YOUR GOAL:
Show every line from the entries that follow which holds the word "computer".

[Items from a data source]

........

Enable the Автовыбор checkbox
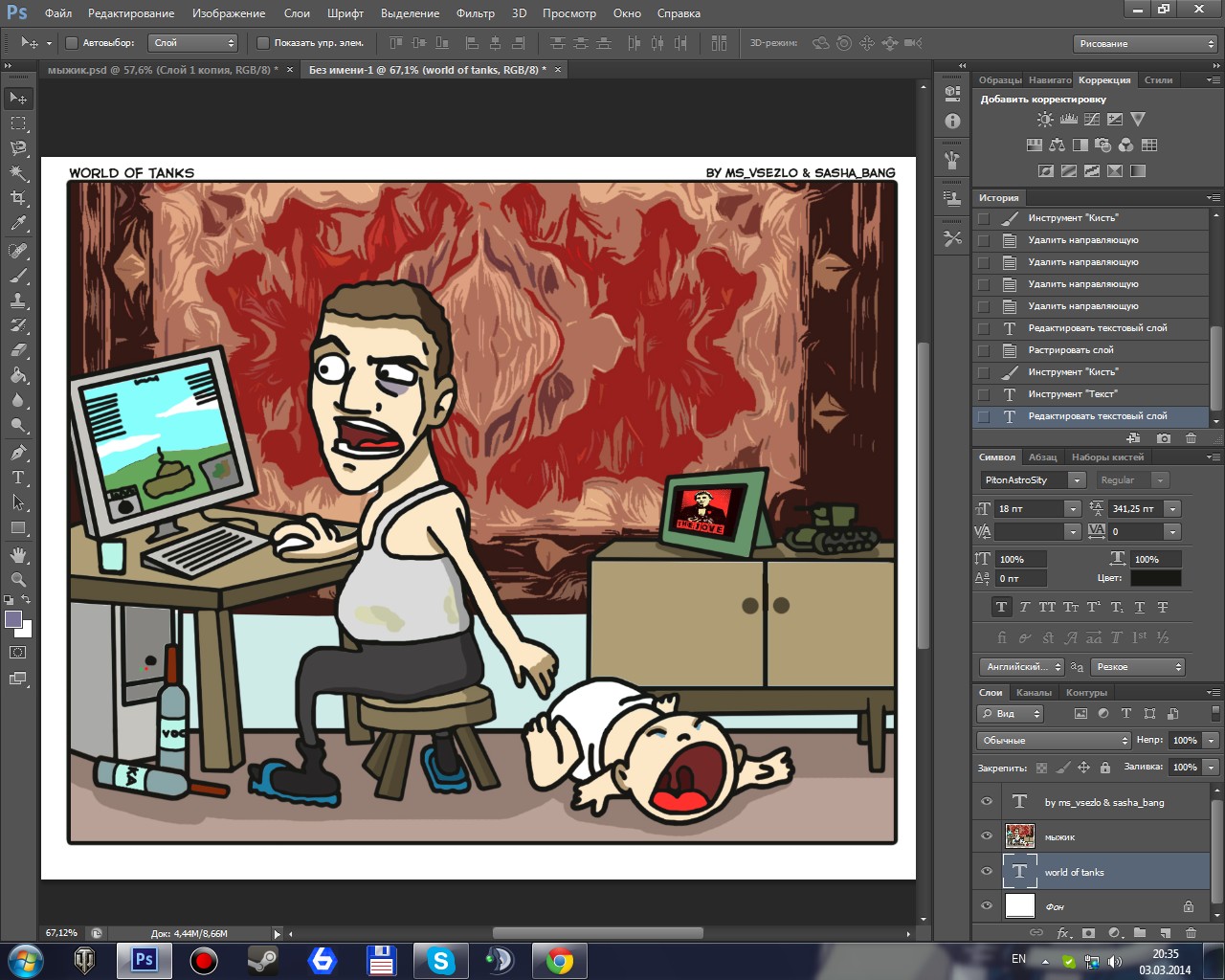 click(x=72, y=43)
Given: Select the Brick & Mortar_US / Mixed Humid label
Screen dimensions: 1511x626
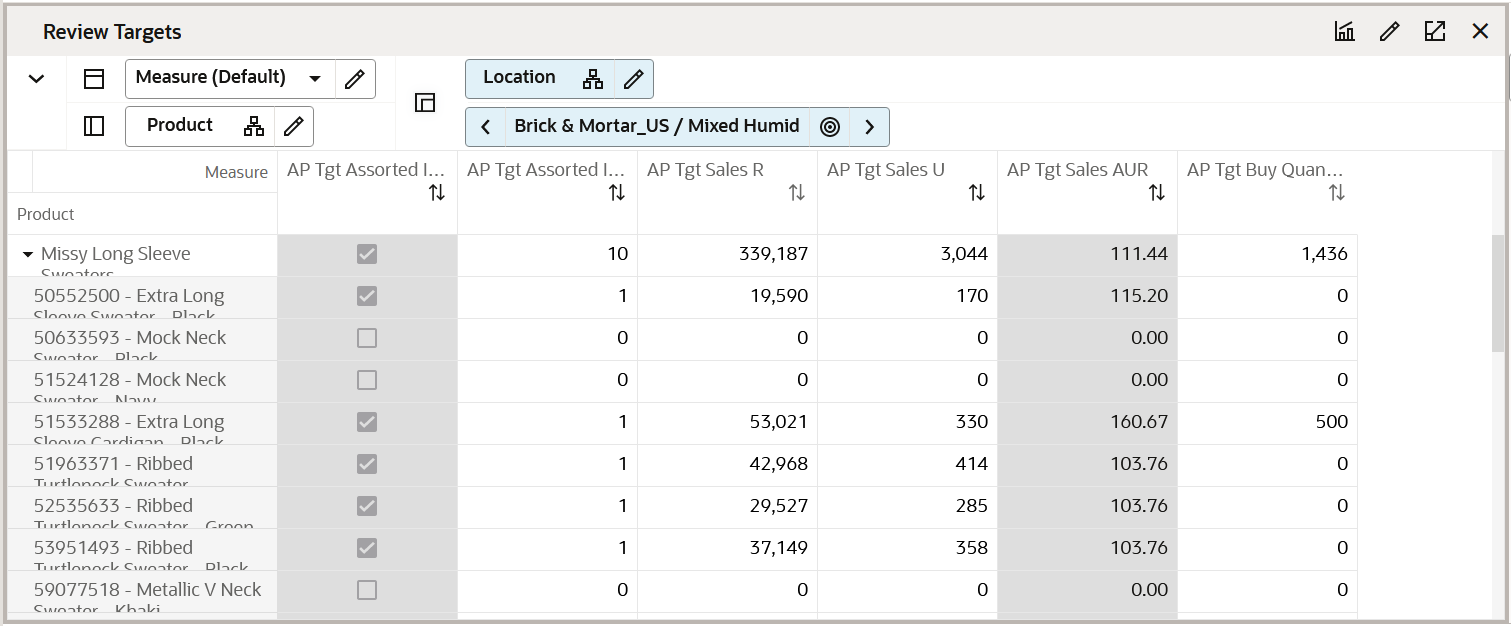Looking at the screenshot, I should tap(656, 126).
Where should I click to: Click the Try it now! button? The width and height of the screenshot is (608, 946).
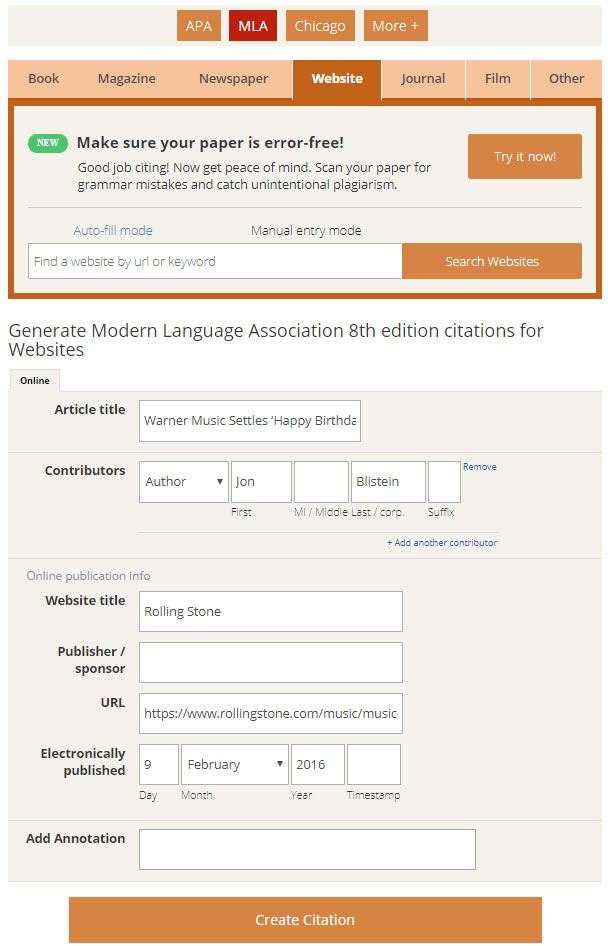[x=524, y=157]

........

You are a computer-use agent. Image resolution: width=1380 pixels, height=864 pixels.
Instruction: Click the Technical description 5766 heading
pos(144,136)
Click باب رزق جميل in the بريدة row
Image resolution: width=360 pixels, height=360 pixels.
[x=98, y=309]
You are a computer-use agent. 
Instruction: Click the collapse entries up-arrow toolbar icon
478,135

........

ANSWER AREA:
You are a computer-use agent. Image resolution: width=1380 pixels, height=864 pixels.
You are a computer-use agent. 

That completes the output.